FAO Food Price Index Falls for Fifth Straight Year
Updated at 1484329990
Photo Credit: Katrin Park / IFPRI

The FAO Food Price Index fell for the fifth consecutive year in 2016, according to the most recently released report. For 2016 overall, the Index averaged 161.6 points, which is down 1.5 percent from its 2015 average. Cereal, meat, and dairy prices all declined in 2016, more than making up for rises in sugar and vegetable oil prices.

In December, the Cereal Price Index remained stable, rising only 0.5 percent from November. Measures to support domestic prices in Thailand and strong demand from Pakistan drove rice prices up somewhat in December. Wheat prices, on the other hand, weakened somewhat due to strong production prospects in Australia, Canada, the Russian Federation, and Argentina. Overall in 2016, the Cereal Price Index was down 9.6 percent from 2015 and as much as 39 percent down from its peak in 2011.

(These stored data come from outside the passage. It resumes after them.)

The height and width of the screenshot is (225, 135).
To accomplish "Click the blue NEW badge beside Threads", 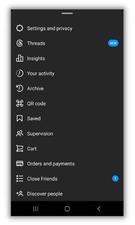I will [113, 43].
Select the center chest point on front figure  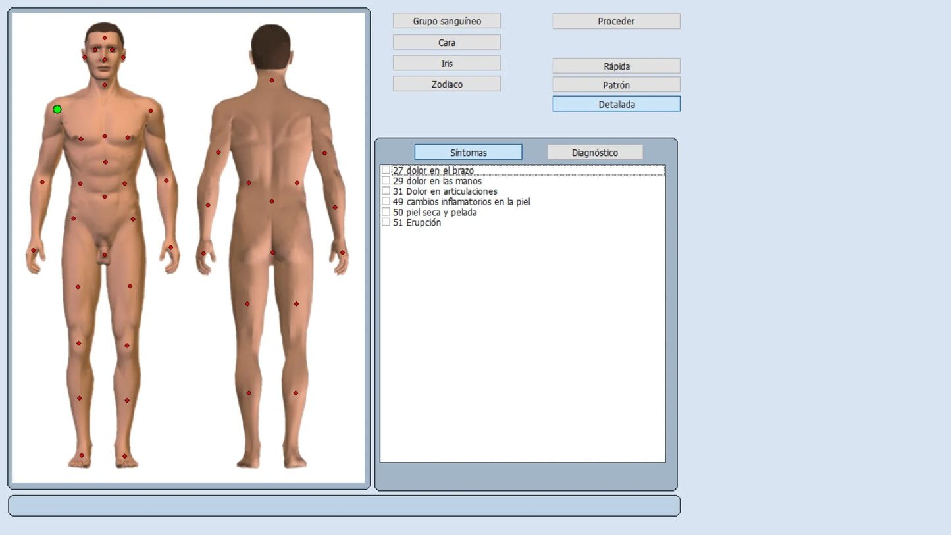[105, 136]
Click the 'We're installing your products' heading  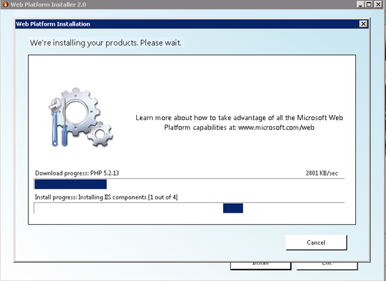pos(106,43)
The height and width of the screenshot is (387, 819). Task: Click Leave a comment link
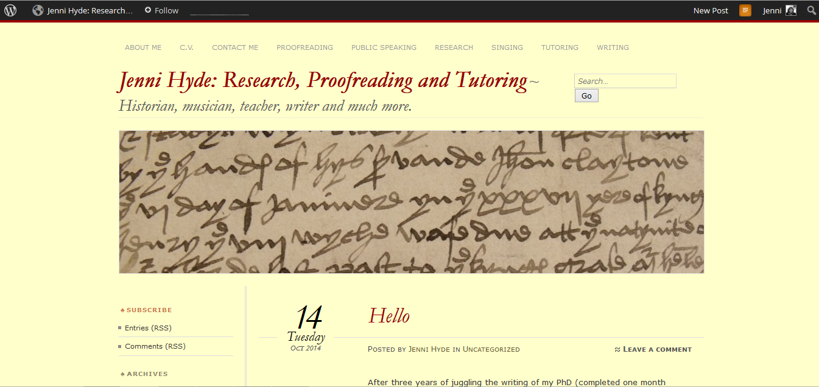coord(657,349)
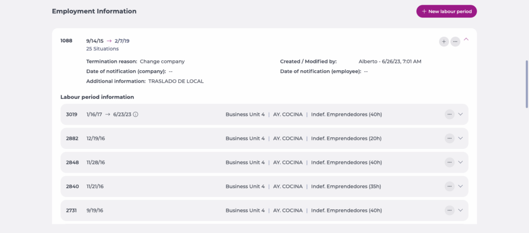Expand row 3019 details chevron
529x233 pixels.
pyautogui.click(x=461, y=114)
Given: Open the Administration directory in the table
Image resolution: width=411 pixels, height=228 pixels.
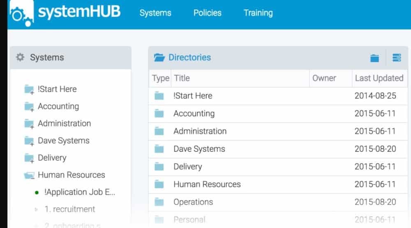Looking at the screenshot, I should coord(200,131).
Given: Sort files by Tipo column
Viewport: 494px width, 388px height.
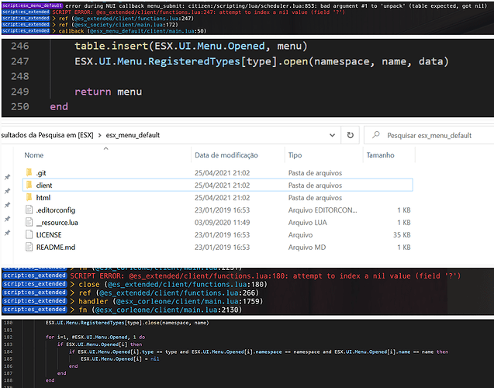Looking at the screenshot, I should click(295, 155).
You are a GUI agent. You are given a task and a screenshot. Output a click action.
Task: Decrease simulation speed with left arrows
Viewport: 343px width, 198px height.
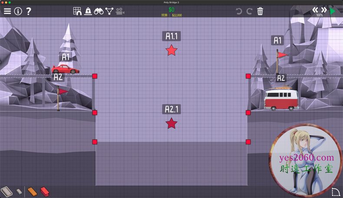pyautogui.click(x=315, y=10)
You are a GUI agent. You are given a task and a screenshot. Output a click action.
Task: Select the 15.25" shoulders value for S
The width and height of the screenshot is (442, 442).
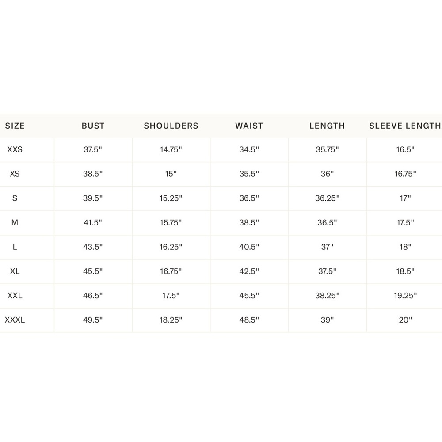point(171,198)
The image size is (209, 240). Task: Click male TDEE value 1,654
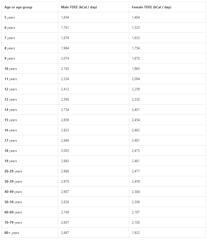(x=65, y=17)
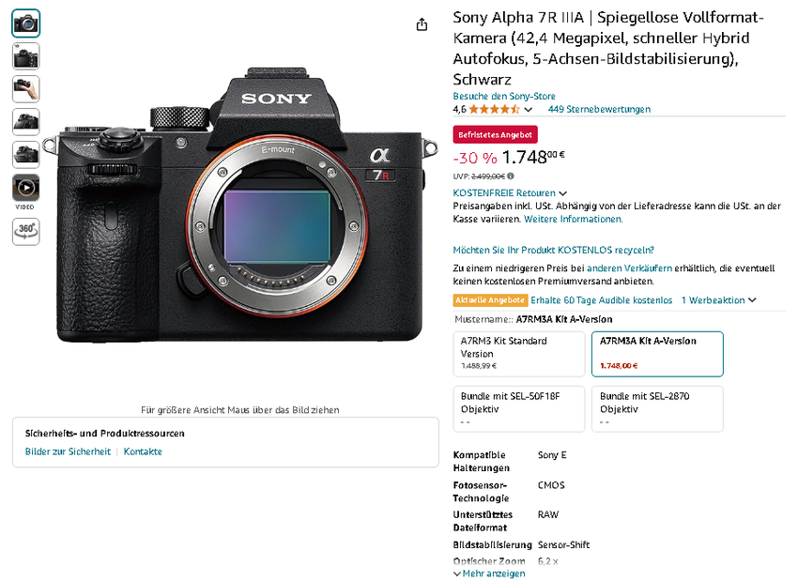Screen dimensions: 798x581
Task: Choose Bundle mit SEL-2870 Objektiv option
Action: coord(657,408)
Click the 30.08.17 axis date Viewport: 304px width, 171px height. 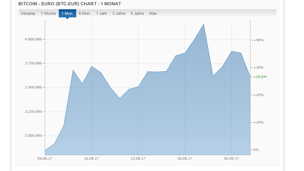[x=185, y=159]
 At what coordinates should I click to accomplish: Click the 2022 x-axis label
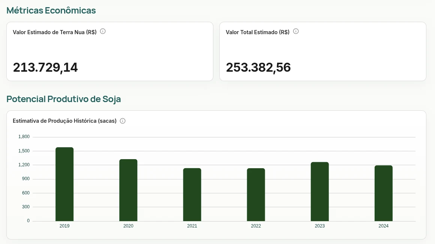point(256,226)
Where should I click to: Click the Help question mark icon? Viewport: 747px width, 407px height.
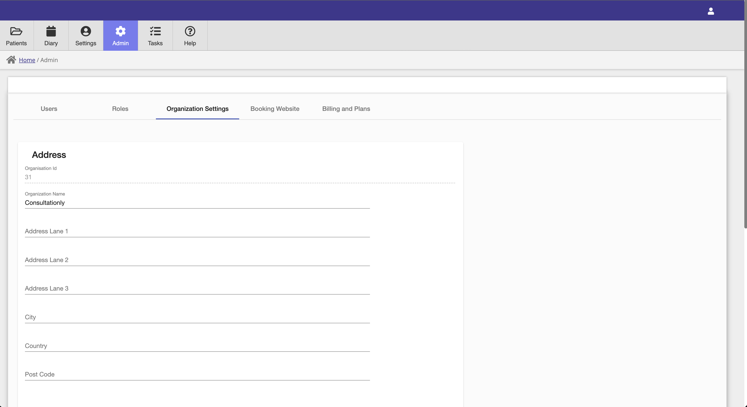click(190, 31)
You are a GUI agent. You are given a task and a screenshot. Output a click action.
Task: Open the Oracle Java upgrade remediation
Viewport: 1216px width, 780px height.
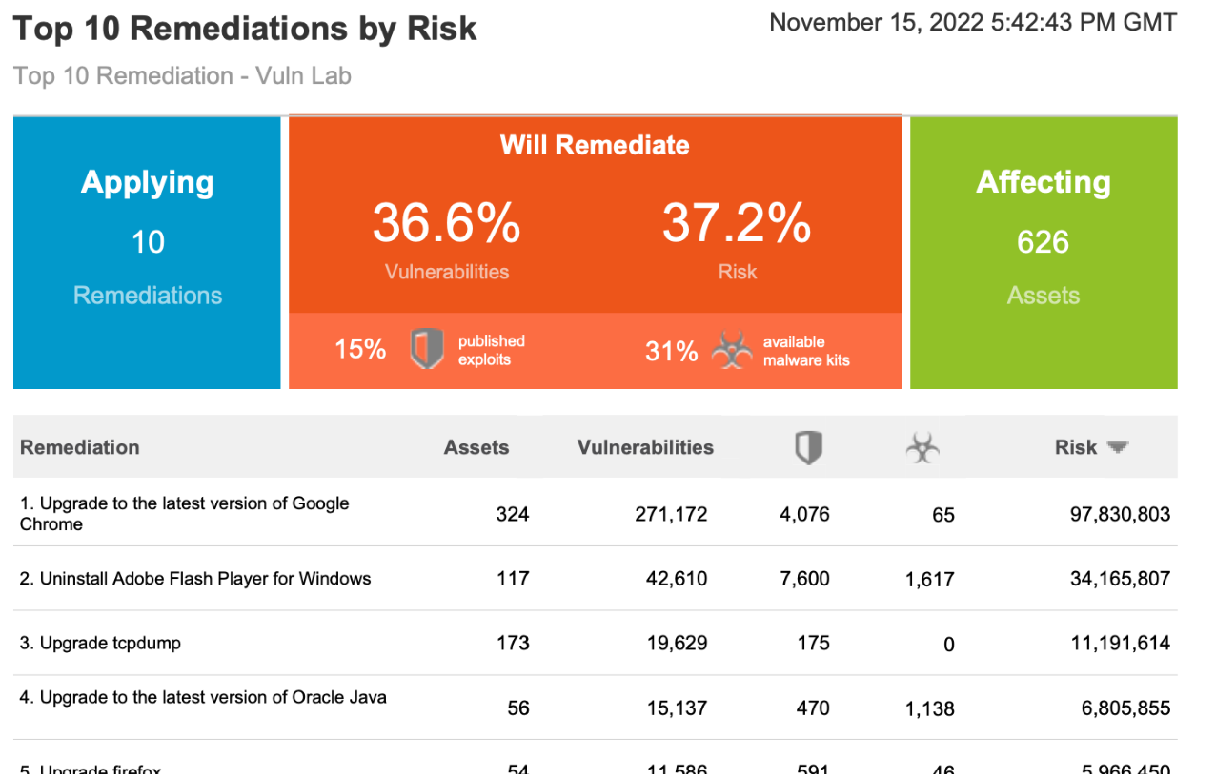pos(203,697)
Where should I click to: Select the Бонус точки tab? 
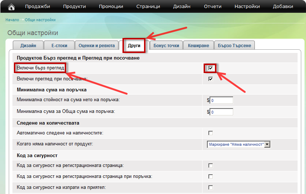[x=166, y=46]
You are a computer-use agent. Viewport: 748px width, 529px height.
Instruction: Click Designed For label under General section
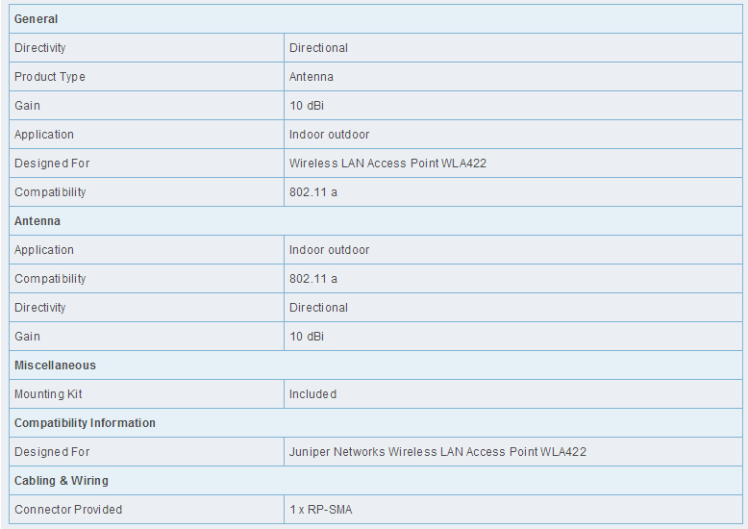pyautogui.click(x=52, y=164)
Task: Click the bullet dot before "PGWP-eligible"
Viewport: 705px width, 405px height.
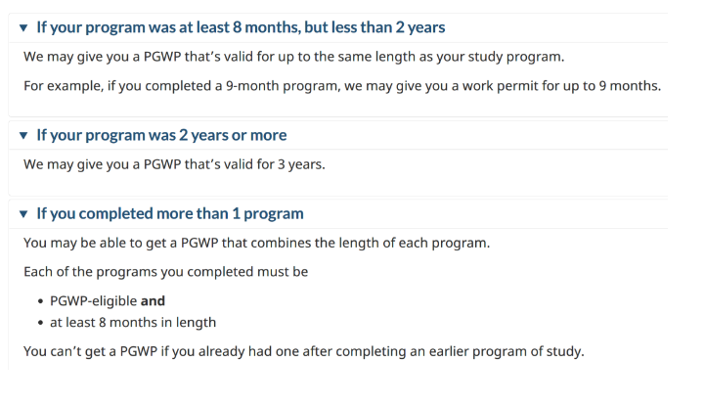Action: tap(41, 301)
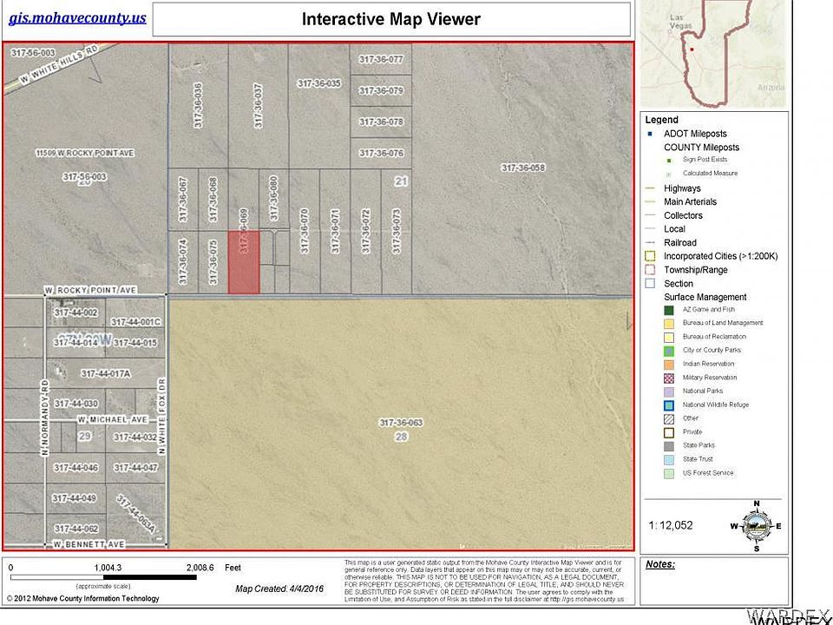
Task: Open the gis.mohavecounty.us link
Action: [77, 18]
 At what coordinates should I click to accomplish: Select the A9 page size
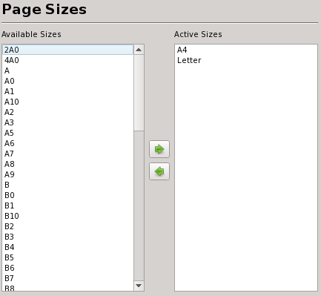[67, 174]
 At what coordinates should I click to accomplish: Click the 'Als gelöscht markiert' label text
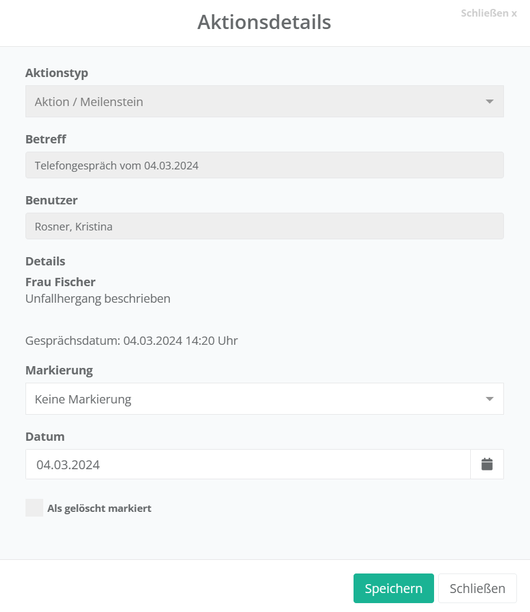(99, 508)
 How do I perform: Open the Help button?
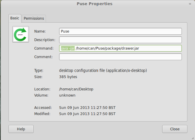pos(21,129)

The Vegetable Oil Price Index gained 7.4 points from November, driven mostly by increased palm and soy oil prices. This was the highest level seen since July 2014. Concerns about weather in Argentina and forecast increases in use from the biodiesel sector in the US, Brazil, and Argentina were behind rising soy oil prices. The Vegetable Oil Price Index as a whole in 2016 was up 11.4 percent from 2015, but remains well below the highs seen five years ago.

The Dairy Price Index rose 3.3 percent in December based on strong international demand and limited production in the EU and Oceania. Dairy prices in 2016 were 4 percent lower than the previous year, but international dairy prices did see substantial growth in 2016. The Meat Price Index fell 1.1 percent in December, and remained 7 percent below its 2015 levels in 2016.

Finally, the Sugar Price Index fell 8.6 percent in December, driven largely by the continued weakening of the Brazilian Real and higher-than-expected production from Brazil’s main producing region. In 2016 overall, sugar prices rose by 34.2 percent from 2015, the first annual increase since prices peaked in 2011.